Videogame publisher Activision Blizzard believes that the sixth installment in the "Call of Duty" franchise could be the most powerful entertainment industry launch of the year, outshining even Hollywood blockbusters.
Activision has predicted that "MW2" will be such a hit that the California-based company will see record operating margins. Pre-orders for the 60-dollar (US) videogame are the highest in the firm's history.
"We're already seeing it bully other name-brand competitors into pushing their release dates back rather than risk going head-to-head in the same launch window," said Scott Steinberg of videogame and gadget website Digital Trends.
"Put simply, if you only buy a single game this Hanukkah or Christmas, this is the title to beat."
Analysts expect "Modern Warfare" to blast new life into a videogame industry that has seen sales figures this year hobbled by dismal economic conditions and a dearth of hot releases.
US videogame sales showed a modest increase in September, breaking a six-month losing streak.
Sales would have to skyrocket in the remaining months of the year just to meet last year's numbers.
"Modern Warfare" is expected to delight mainstream videogame players along with the franchise's fan base of "hardcore" gamers thrilled by first-person shooter titles.
"It's designed to be as much of a breathlessly cinematic experience as simple run-n-gun outing," Steinberg said.
"Beyond offering tremendous value courtesy of both its single and multiplayer options, it's also a surefire home theater showpiece."
Multiplayer options allow people share consoles or link on the Internet to play together as characters in the videogame as an alternative to going solo.
Reviewers have heaped early praise on "MW2" for its game play and vivid graphics.
"Fire it up on a new LCD or plasma HDTV, and it's all but guaranteed to make the neighbors' jaws drop," Steinberg said.

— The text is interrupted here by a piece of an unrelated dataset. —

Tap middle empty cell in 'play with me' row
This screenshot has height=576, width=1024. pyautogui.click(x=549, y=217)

The game is rated for people ages 17 or older and "MW2" has stirred a bit of controversy for depicting realistically brutal terrorist encounters.
Infinity Ward created the videogame, with versions tailored to Microsoft Xbox 360; Sony PlayStation 3, and Nintendo Wii videogame consoles.

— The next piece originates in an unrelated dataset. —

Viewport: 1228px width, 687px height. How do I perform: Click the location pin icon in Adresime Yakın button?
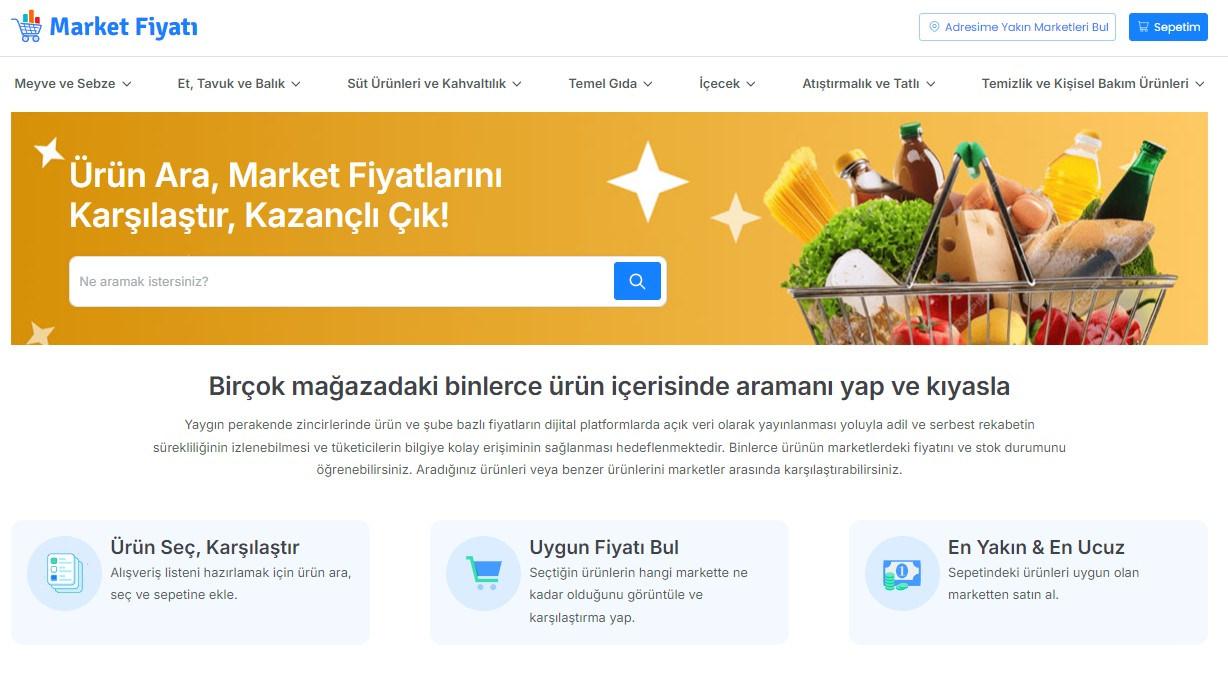[x=934, y=27]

"Everyone on the team is laser focused on making the most gripping experience we've ever created," said Infinity Ward chief executive Vince Zampella.
"No detail is too small and every finishing touch imaginable is underway to make 'Modern Warfare 2' our best ever."
"MW2" picks up in the wake of its predecessor, which reportedly sold 12 million copies.
Players join a global military task force taking on ultranationalist Russian terrorists to save the world. Settings include Russia, Afghanistan, Kazakhstan, and Brazil.
The "Call of Duty" franchise that has won a devoted following since its launch in 2003 and boasts overall sales of about 28 million units.
US videogame retail chain Game Stop is planning to have thousands of its shops open at midnight Monday to begin "MW2" sales with Tuesday's arrival.